Caesars’ CEOC Unit Bankruptcy Case to be Settled in Illinois
The bankruptcy case involving Caesars Entertainment’s primary operational unit Caesars Entertainment Operating Company (CEOC), is headed to an Illinois court after a Delaware judge ruled against an involuntary bankruptcy filing made against the company two weeks ago by aggrieved creditors.
In issuing his oral decision to transfer the matter to a Chicago court, US Bankruptcy Judge Kevin Gross asserted that the preponderance of factors going into his decision “narrowly supports” moving the case to Illinois, where the CEOC unit filed its voluntary Chapter 11 bankruptcy petition on Jan. 15th. That was the first day following a 90-day window in which Caesars hammered out a controversial reorganization package which benefited its “first lien” debtholder class, with another, secondary group of debtholders involuntarily receiving much less favorable terms.

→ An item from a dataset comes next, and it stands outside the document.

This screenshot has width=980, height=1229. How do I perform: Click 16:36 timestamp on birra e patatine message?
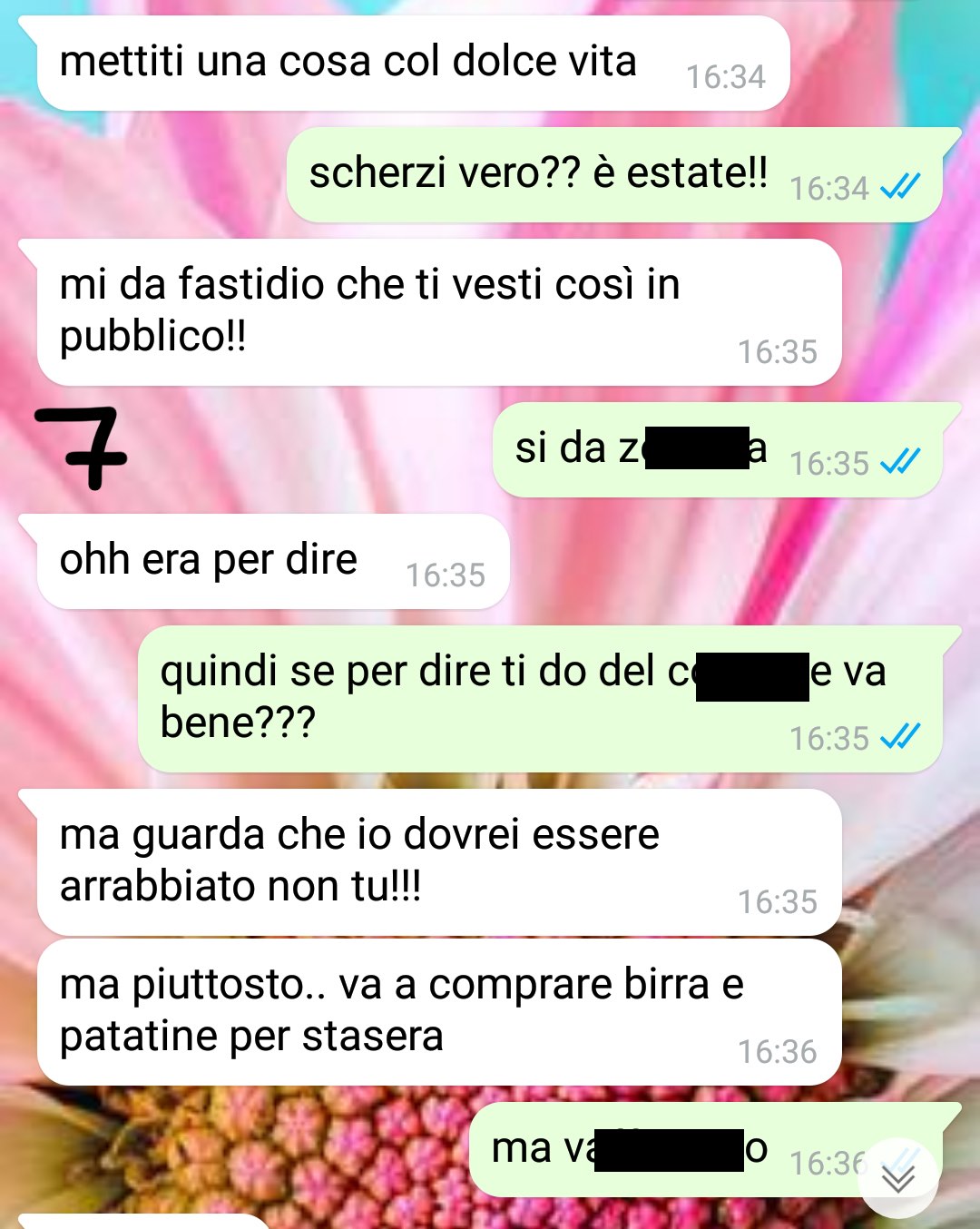click(777, 1051)
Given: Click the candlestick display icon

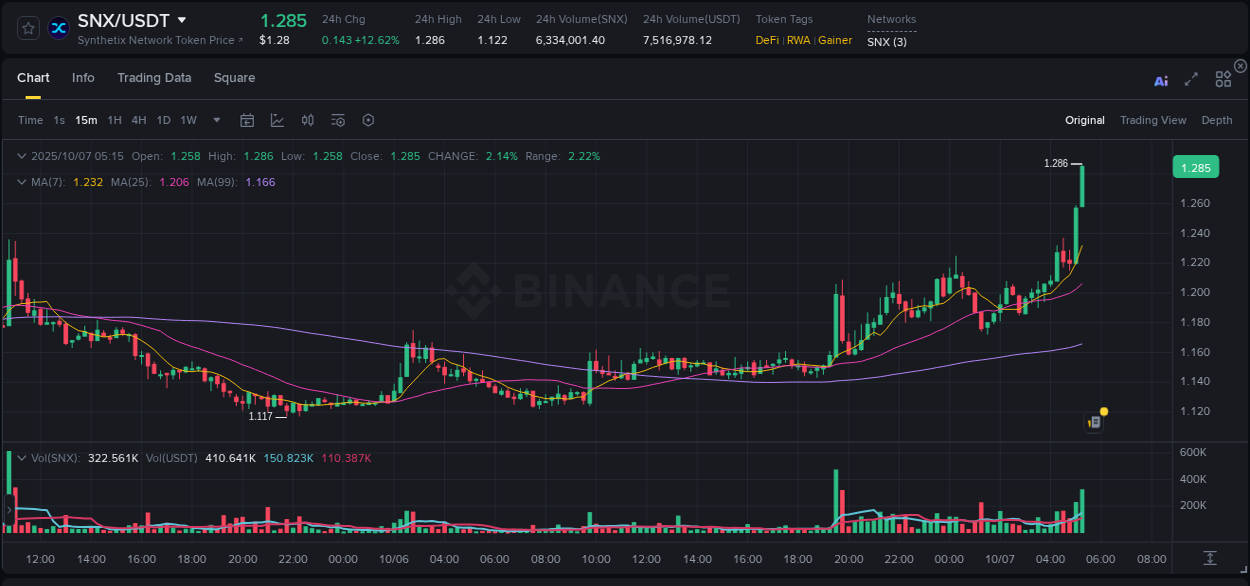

The ongoing fight over who gets the short straw has led many of the creditors in the second group to battle against Caesars’ and CEOC’s plans. That included a lawsuit filed against Caesars last year, along with the filing of the involuntary bankruptcy petition in Delaware on Jan. 12th, which the aggrieved debtholders were allowed to do after CEOC missed a debt-interest payment in December. The Jan. 12th filing by the secondary debtholder class is the action on which Judge Gross ruled today. Gross will file a full written opinion supporting his order in the coming days.
“Ultimately,” said Gross, “the overriding consideration is that the debtors chose the Illinois court.” Gross also noted that the Delaware filing by the second-lien debtholder group was “anticipatory” in nature, and that ruling in their favor would set “bad precedent” as it applies to future bankruptcy cases.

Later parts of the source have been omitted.